::: DATASET :::

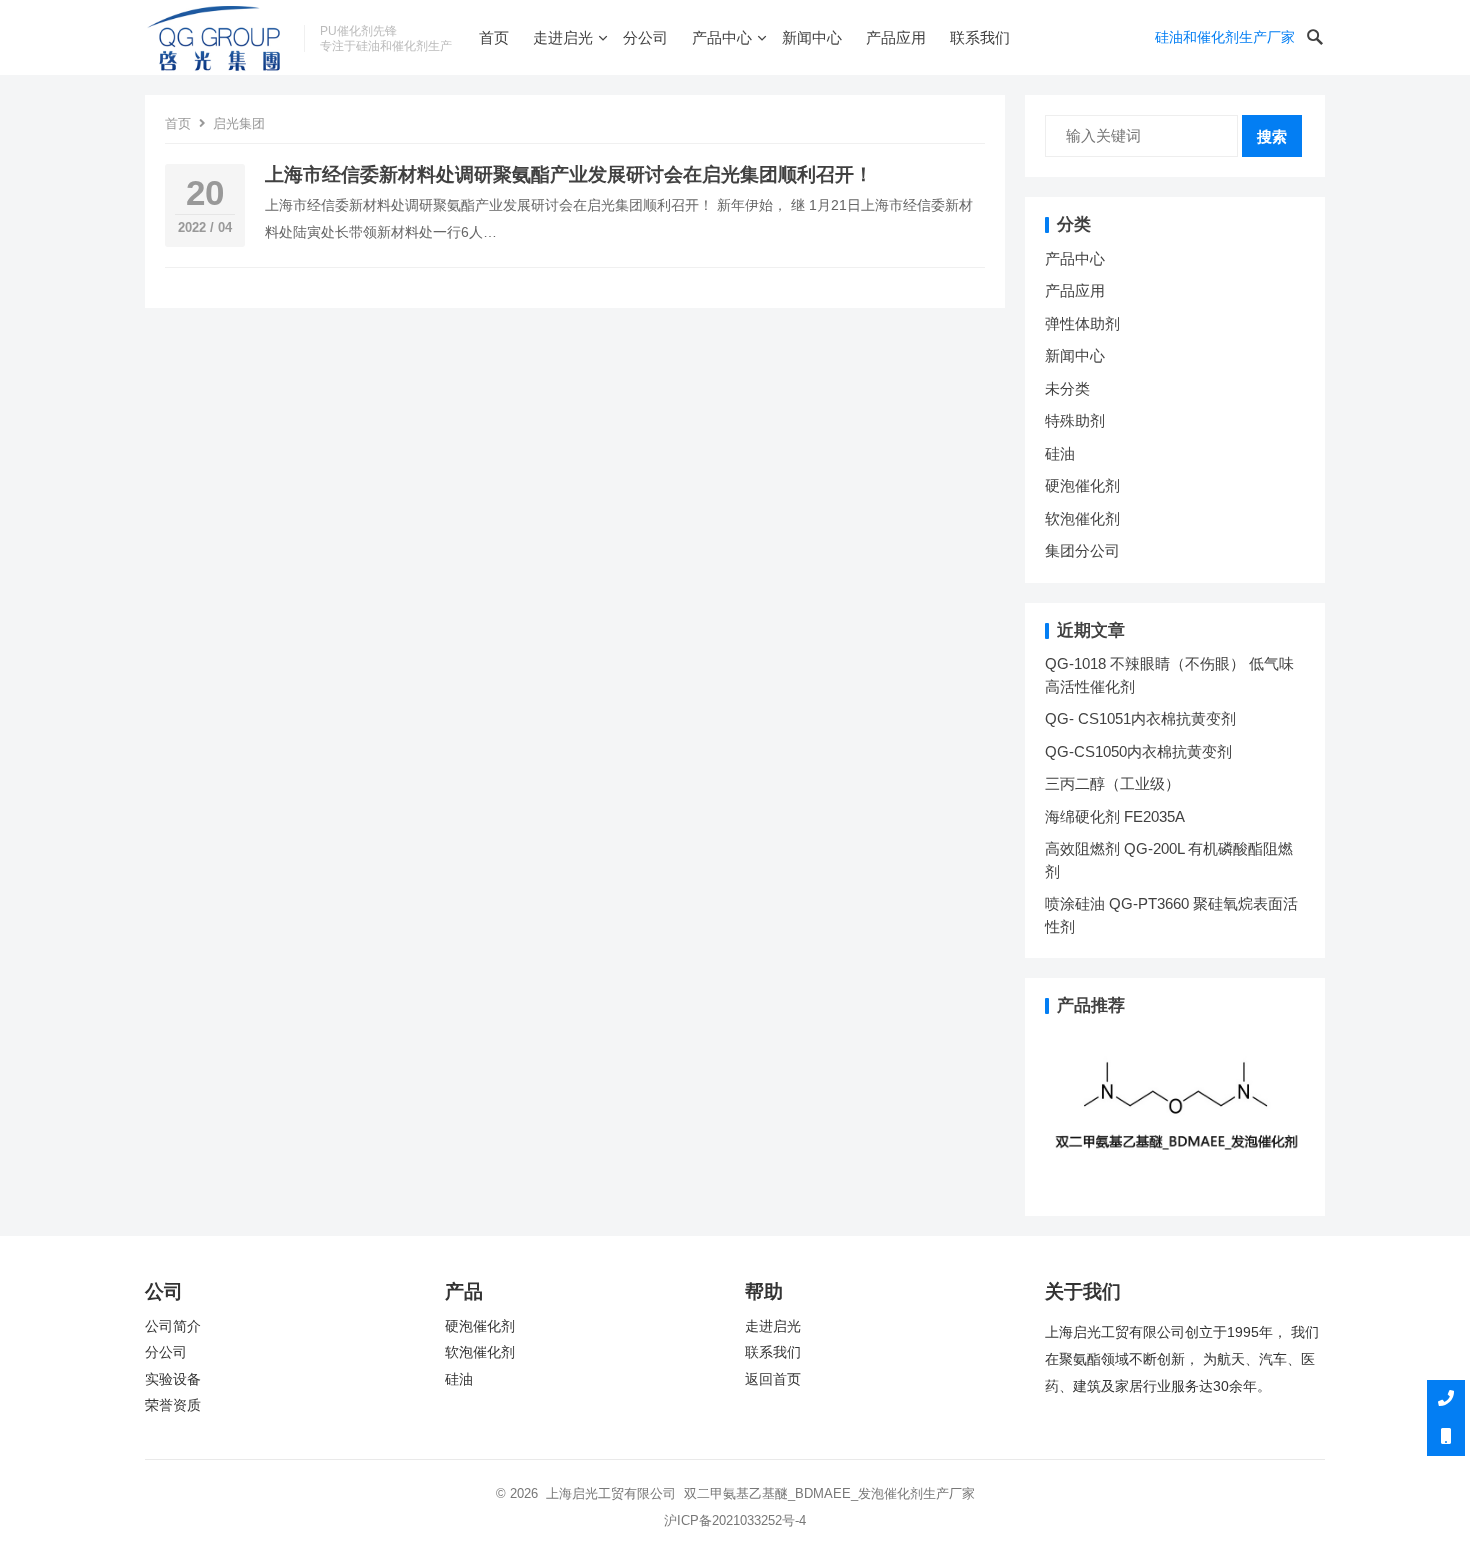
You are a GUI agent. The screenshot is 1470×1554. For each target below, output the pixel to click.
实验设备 (173, 1379)
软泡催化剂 (1082, 518)
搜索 (1272, 136)
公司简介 (173, 1326)
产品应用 (896, 37)
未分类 (1067, 388)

:::

- TASK OBJECTIVE: Please make an exact copy of the records, leaving out any picture.

- SOLVED EXERCISE:
You are a GUI agent. The screenshot is 1470×1554. For each target below, output the pixel to click.
实验设备 (173, 1379)
软泡催化剂 (1082, 518)
搜索 (1272, 136)
公司简介 (173, 1326)
产品应用 (896, 37)
未分类 (1067, 388)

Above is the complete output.